■ Text block

★ ★ ★ ★ ★ ★ ★

Pardon me for saying this, but I never expected to enjoy “At Home With Gustav Stickley” so much. Subtitled “Arts and Crafts From the Stephen Gray Collection,” this carefully organized and thoroughly engrossing show at the Wadsworth Atheneum spotlights domestic items — furniture, pottery, prints and light fixtures — associated with the short-lived late 19th- and early-20th-century American Arts and Crafts movement.

Part of what makes the show special is its story. In 1976 Stephen Gray bought a farmhouse in upstate New York as a weekend home. He chose to redecorate in the Arts and Crafts style and soon after began collecting rare, early pieces of furniture made by the movement's pivotal figure, Gustav Stickley, along with pottery, metalwork, lamps and works on paper that reflected the overall aesthetic promoted by Mr. Stickley and others.

★ ★ ★ ★ ★ ★ ★

■ Given data
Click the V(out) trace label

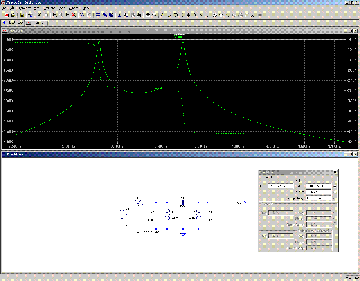click(179, 37)
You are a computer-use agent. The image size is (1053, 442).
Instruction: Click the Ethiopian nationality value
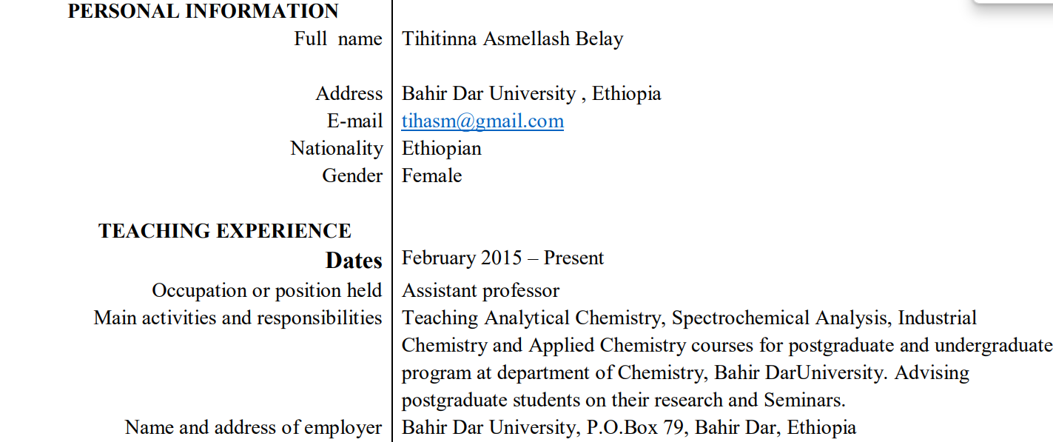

★ ★ ★ ★ ★ ★ ★

■ Written tasks
A: From the Stickley exhibition review, extract the passage starting at "Part of what" and ending at "Stickley and others.", word for word.
B: Pick up the Stickley exhibition review after its last sentence and keep writing.
The material comes from a different source than the Stickley exhibition review.

■ Answers for this exercise
A:
Part of what makes the show special is its story. In 1976 Stephen Gray bought a farmhouse in upstate New York as a weekend home. He chose to redecorate in the Arts and Crafts style and soon after began collecting rare, early pieces of furniture made by the movement's pivotal figure, Gustav Stickley, along with pottery, metalwork, lamps and works on paper that reflected the overall aesthetic promoted by Mr. Stickley and others.

B:
Mr. Gray's pastime became an obsession, resulting, three decades later, in one of the finest private collections of American Arts and Crafts objects. Much of the collection is on loan to the Wadsworth exhibition, complemented by some related works from the museum's holdings. The displays are grouped together in rooms reflecting the way they are used in Mr. Gray's home.

Like its British counterpart, the American Arts and Crafts movement is something of a paradox. In opposition to industrial mass-manufacturing it espoused a return to well-designed, affordable, handmade everyday objects using natural materials. Though it took inspiration from the past, the movement pioneered a simple, no-frills style that anticipated modernism. It looked forward and backward at the same time.

Mr. Stickley (1858-1942), more than anyone else, helped establish the Arts and Crafts movement in America. Born in upstate New York to German émigré parents, he traveled to England in the 1890s, where he saw and admired the work of British Arts and Crafts designers. He returned to the United States and in 1898 founded his own furniture-making company in Syracuse, producing unadorned, handmade rectilinear furniture.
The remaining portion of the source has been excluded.